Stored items
++++++++
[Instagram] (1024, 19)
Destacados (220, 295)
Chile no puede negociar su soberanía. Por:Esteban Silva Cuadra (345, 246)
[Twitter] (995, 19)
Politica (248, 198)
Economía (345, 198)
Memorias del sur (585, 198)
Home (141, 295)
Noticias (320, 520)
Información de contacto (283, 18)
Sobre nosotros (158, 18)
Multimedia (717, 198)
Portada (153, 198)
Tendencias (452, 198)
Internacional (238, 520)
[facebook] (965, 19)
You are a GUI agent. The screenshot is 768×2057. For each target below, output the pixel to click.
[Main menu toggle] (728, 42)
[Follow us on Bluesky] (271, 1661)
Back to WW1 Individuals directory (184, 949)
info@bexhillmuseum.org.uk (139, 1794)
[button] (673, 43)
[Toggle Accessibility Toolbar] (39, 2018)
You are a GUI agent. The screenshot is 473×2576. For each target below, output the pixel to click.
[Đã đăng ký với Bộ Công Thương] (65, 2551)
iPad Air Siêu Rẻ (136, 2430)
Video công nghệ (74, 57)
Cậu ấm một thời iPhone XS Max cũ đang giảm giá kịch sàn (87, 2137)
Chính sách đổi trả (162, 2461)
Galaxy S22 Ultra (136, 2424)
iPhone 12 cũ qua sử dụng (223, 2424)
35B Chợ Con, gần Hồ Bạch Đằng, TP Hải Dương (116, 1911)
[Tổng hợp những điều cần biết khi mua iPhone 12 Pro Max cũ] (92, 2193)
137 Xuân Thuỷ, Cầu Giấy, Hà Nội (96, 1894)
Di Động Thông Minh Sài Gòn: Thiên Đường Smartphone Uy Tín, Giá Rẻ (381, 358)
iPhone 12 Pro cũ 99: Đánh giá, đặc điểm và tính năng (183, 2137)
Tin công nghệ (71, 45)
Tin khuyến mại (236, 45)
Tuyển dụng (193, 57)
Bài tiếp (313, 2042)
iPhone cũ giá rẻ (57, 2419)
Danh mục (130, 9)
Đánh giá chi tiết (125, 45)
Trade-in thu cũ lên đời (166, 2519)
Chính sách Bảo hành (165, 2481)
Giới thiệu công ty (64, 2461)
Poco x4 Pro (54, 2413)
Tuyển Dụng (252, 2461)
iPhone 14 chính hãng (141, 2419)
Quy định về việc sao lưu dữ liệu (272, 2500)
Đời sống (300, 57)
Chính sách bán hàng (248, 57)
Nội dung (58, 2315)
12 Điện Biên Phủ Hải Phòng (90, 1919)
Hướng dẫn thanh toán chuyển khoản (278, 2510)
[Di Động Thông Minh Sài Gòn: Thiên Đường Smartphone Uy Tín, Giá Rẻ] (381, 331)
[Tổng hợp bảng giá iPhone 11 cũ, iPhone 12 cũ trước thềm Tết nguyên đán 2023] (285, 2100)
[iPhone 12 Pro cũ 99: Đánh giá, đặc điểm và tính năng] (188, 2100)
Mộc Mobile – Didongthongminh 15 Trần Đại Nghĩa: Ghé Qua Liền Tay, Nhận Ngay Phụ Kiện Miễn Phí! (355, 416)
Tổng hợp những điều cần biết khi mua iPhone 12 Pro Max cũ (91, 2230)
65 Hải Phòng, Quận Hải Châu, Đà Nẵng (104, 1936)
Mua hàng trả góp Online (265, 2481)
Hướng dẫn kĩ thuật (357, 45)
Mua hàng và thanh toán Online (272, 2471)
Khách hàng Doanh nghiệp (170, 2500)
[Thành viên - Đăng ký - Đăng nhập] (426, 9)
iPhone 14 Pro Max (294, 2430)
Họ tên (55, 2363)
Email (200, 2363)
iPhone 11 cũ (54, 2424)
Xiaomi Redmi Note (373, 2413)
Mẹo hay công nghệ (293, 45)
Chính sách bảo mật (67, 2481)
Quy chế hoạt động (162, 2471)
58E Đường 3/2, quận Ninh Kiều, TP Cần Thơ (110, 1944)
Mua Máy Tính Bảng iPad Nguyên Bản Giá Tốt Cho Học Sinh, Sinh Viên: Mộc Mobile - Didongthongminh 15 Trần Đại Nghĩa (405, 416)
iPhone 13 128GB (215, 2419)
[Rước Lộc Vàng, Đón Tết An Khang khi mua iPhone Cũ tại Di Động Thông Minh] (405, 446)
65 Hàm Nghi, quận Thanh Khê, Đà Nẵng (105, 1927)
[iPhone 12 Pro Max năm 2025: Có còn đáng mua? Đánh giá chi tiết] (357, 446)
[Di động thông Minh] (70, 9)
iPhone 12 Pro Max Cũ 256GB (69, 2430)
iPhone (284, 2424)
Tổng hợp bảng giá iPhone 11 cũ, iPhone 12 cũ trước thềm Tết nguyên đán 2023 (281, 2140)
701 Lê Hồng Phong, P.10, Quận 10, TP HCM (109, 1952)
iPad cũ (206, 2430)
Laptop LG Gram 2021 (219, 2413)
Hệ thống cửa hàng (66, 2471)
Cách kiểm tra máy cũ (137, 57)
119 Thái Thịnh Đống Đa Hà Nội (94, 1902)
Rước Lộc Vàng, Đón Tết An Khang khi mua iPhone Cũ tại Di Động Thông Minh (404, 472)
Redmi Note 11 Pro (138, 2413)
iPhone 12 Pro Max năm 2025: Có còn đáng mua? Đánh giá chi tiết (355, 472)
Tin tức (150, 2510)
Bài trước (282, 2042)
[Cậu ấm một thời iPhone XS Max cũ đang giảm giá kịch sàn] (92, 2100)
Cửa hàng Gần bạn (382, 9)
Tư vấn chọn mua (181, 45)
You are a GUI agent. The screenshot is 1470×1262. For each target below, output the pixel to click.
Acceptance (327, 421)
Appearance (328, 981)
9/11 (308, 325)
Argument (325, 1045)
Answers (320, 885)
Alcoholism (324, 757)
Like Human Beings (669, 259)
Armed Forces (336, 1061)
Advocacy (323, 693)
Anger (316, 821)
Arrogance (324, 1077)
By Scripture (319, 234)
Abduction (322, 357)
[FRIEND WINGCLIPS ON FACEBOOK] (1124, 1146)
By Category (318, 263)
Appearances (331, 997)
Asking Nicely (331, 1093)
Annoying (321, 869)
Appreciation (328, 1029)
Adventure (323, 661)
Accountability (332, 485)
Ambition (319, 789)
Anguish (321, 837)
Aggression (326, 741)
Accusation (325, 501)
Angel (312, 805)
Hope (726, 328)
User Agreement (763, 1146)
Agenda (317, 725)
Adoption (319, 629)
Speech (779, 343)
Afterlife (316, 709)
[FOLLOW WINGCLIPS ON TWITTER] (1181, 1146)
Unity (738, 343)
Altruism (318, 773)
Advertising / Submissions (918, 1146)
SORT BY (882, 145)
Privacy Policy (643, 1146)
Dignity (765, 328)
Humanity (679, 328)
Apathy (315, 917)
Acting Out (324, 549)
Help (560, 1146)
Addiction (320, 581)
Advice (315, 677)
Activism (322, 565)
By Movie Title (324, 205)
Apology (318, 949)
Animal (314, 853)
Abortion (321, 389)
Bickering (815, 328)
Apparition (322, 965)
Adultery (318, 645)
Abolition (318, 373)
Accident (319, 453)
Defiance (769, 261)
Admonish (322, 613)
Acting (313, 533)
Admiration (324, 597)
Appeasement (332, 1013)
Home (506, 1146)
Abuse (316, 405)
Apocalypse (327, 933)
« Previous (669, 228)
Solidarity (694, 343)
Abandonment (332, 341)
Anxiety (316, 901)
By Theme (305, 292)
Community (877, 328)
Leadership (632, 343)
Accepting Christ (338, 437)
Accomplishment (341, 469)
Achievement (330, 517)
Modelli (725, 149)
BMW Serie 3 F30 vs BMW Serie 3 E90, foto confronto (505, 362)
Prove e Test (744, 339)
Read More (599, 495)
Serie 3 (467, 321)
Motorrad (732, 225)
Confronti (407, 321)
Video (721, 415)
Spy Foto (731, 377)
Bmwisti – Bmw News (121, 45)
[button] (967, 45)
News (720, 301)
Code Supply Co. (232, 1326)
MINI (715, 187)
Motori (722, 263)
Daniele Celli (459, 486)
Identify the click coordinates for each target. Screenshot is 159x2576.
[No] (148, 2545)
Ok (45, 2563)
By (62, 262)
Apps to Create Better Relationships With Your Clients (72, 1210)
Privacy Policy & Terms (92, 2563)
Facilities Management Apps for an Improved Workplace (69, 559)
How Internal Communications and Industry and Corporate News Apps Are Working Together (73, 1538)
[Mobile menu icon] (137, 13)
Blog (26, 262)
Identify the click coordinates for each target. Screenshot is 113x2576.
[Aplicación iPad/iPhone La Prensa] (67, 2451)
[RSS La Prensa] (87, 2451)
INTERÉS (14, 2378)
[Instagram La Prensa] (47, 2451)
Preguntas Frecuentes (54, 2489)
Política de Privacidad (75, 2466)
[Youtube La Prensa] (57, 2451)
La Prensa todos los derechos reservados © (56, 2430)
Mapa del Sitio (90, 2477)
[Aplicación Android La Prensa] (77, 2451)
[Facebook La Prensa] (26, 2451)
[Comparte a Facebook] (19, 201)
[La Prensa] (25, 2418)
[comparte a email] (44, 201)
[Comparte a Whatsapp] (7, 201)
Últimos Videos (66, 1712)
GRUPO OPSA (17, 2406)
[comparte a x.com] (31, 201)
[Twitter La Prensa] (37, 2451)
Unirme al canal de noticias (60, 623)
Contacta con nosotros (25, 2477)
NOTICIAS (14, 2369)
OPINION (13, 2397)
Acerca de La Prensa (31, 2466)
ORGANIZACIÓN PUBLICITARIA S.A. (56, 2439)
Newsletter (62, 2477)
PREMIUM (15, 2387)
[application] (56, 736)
++++++++
- PROBLEM
Your answer must be the lines from the first line of the entries above through the line that contains "[Toggle Accessibility Toolbar] (39, 2018)", written out exactly.

- EXERCISE OUTPUT
[Instagram] (1024, 19)
Destacados (220, 295)
Chile no puede negociar su soberanía. Por:Esteban Silva Cuadra (345, 246)
[Twitter] (995, 19)
Politica (248, 198)
Economía (345, 198)
Memorias del sur (585, 198)
Home (141, 295)
Noticias (320, 520)
Información de contacto (283, 18)
Sobre nosotros (158, 18)
Multimedia (717, 198)
Portada (153, 198)
Tendencias (452, 198)
Internacional (238, 520)
[facebook] (965, 19)
You are a GUI agent. The screenshot is 768×2057. For each target below, output the pixel to click.
[Main menu toggle] (728, 42)
[Follow us on Bluesky] (271, 1661)
Back to WW1 Individuals directory (184, 949)
info@bexhillmuseum.org.uk (139, 1794)
[button] (673, 43)
[Toggle Accessibility Toolbar] (39, 2018)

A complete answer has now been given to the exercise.